_WHAT YOU ARE ASKED TO DO:_ Each line from the one that holds "Task: Click the 'Link" to the end of the entries is to be given again exactly. Do not include pictures.

_RECORDS SHOWN:_
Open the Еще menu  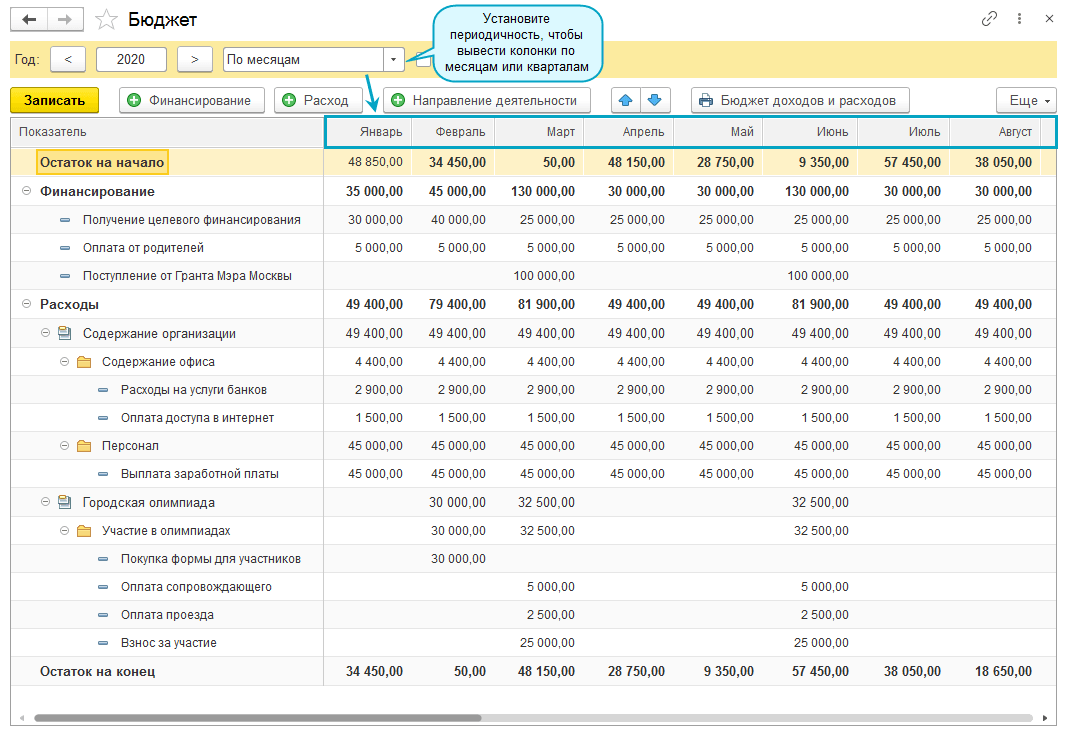1026,100
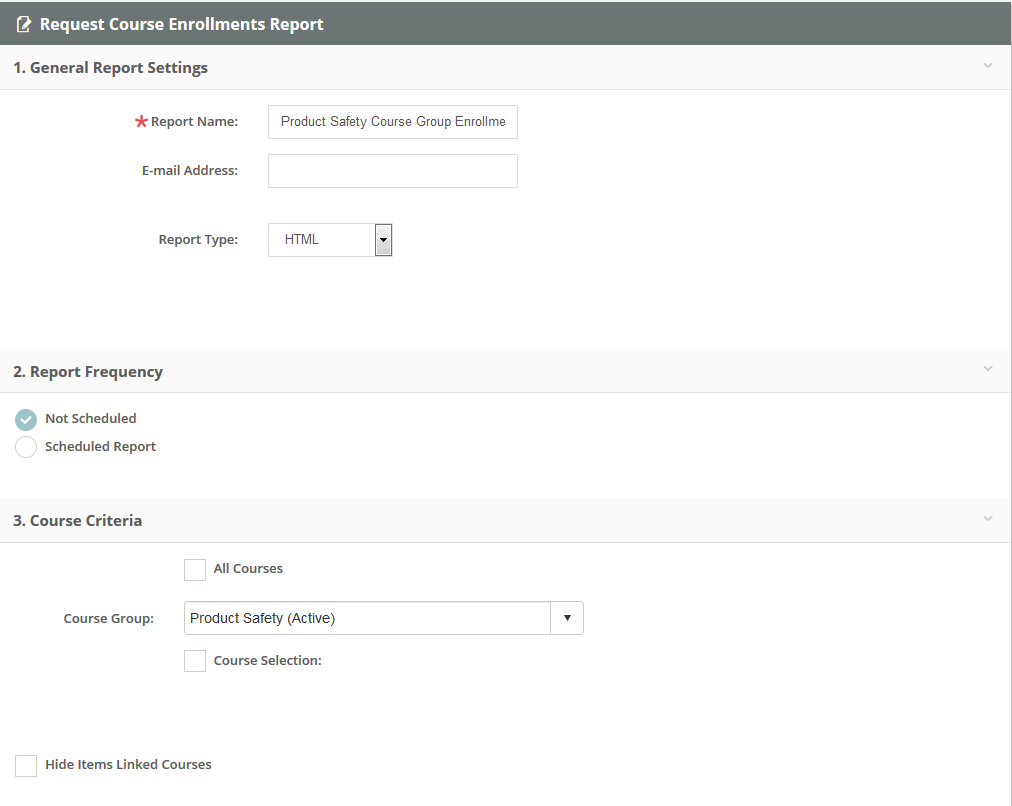
Task: Choose the Scheduled Report option
Action: click(x=25, y=446)
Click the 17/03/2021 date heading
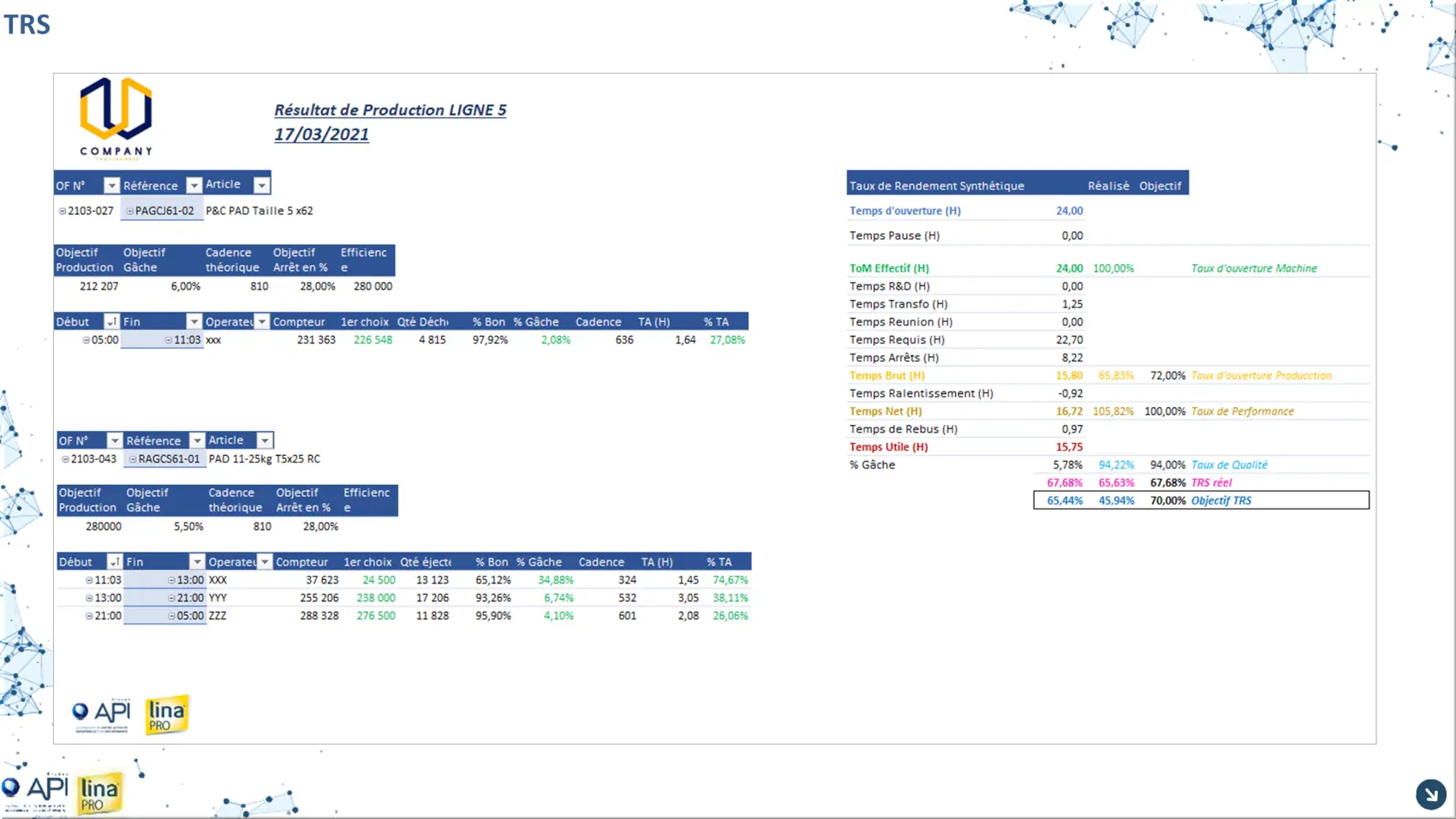Viewport: 1456px width, 819px height. point(321,135)
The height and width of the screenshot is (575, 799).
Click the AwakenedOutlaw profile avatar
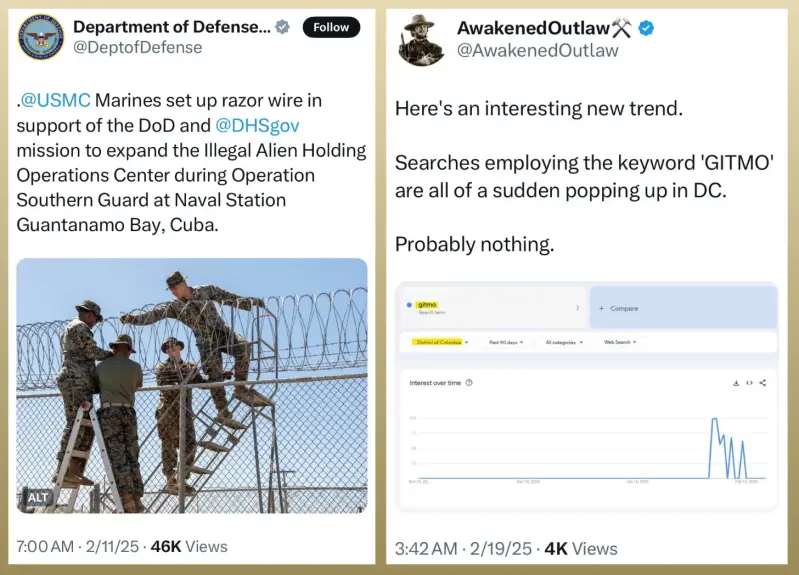click(x=421, y=40)
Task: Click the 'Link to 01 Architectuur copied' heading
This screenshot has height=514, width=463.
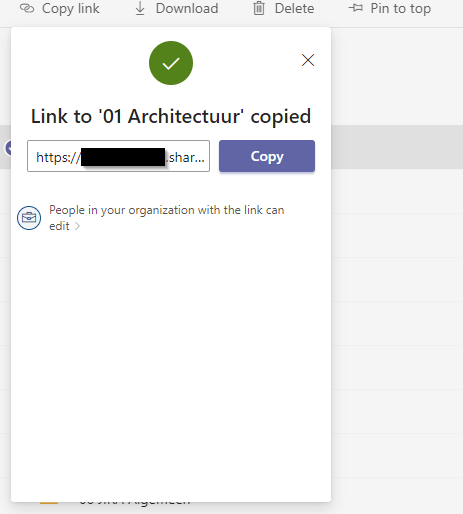Action: tap(171, 116)
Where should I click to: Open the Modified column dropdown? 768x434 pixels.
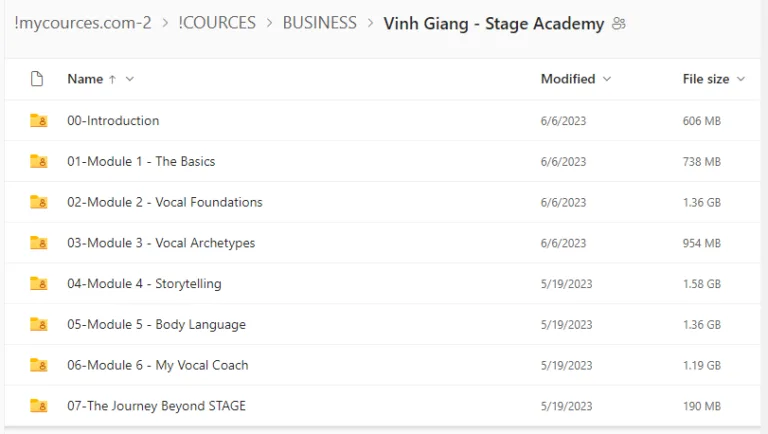pos(607,79)
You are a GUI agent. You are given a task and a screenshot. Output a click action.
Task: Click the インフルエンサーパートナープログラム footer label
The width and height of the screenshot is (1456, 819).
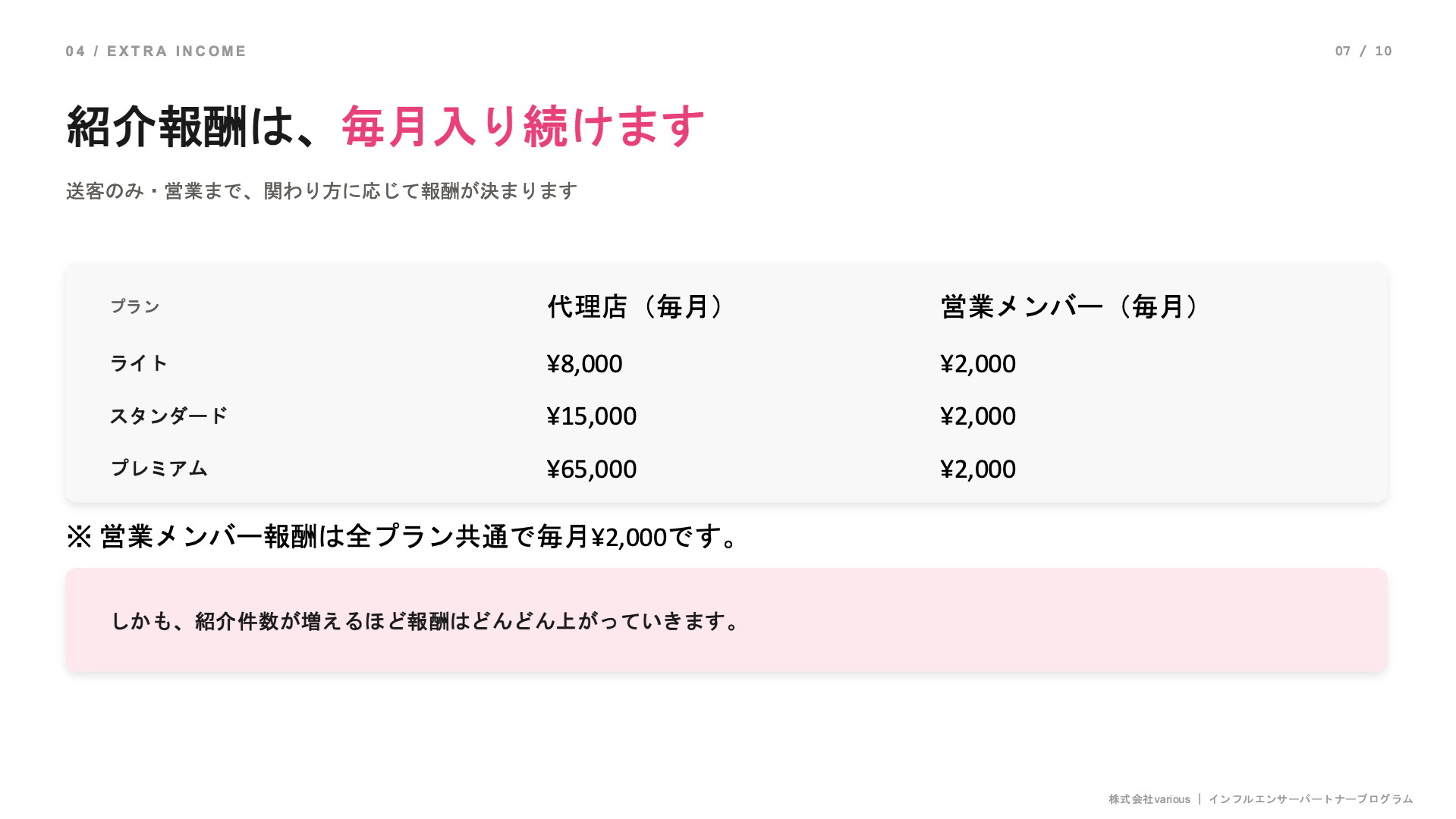[x=1310, y=799]
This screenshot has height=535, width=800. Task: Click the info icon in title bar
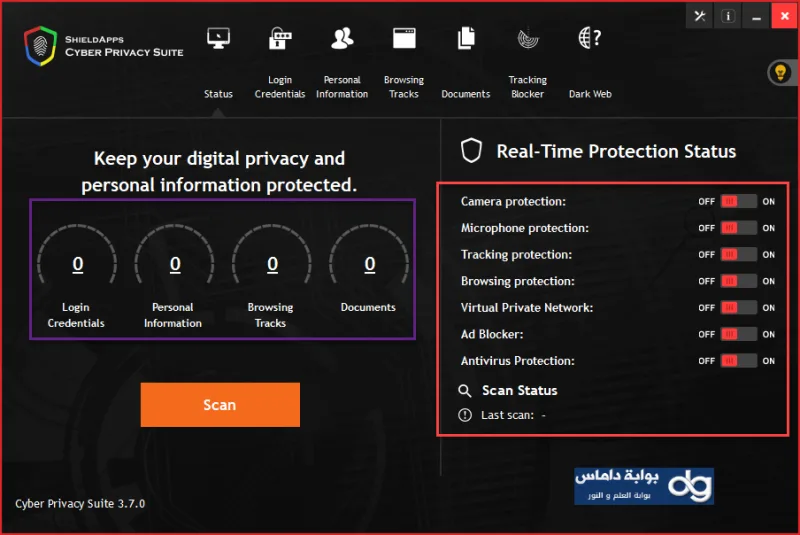[728, 16]
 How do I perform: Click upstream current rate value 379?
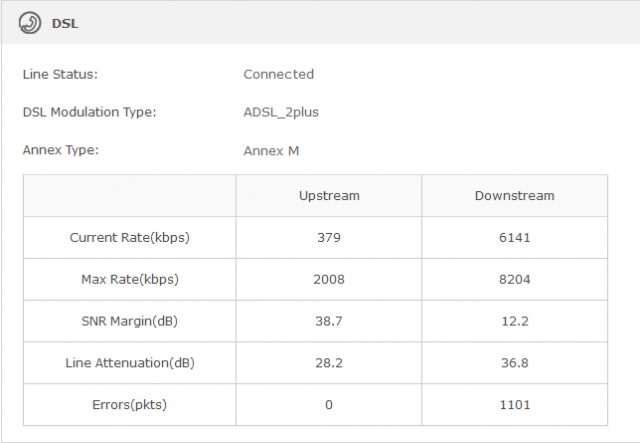(x=329, y=238)
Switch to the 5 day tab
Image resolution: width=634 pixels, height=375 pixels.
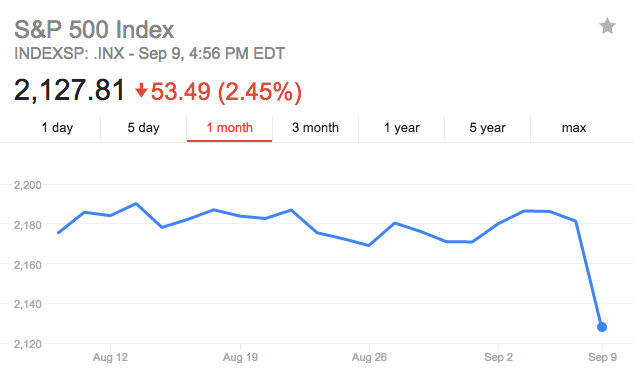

_THE COMPLETED TASK:_
Task: Click the 'Link to 01 Architectuur copied' heading
This screenshot has height=514, width=463.
Action: tap(171, 116)
Where should I click to: Open the Modified column dropdown? 768x434 pixels.
pos(607,79)
You are a GUI agent. You are given a task and a screenshot. Output a click action.
Task: Click the インフルエンサーパートナープログラム footer label
The width and height of the screenshot is (1456, 819).
[x=1310, y=799]
This screenshot has height=535, width=800. Task: Click the info icon in title bar
[728, 16]
 How do I perform: Click upstream current rate value 379?
(x=329, y=238)
Switch to the 5 day tab
Image resolution: width=634 pixels, height=375 pixels.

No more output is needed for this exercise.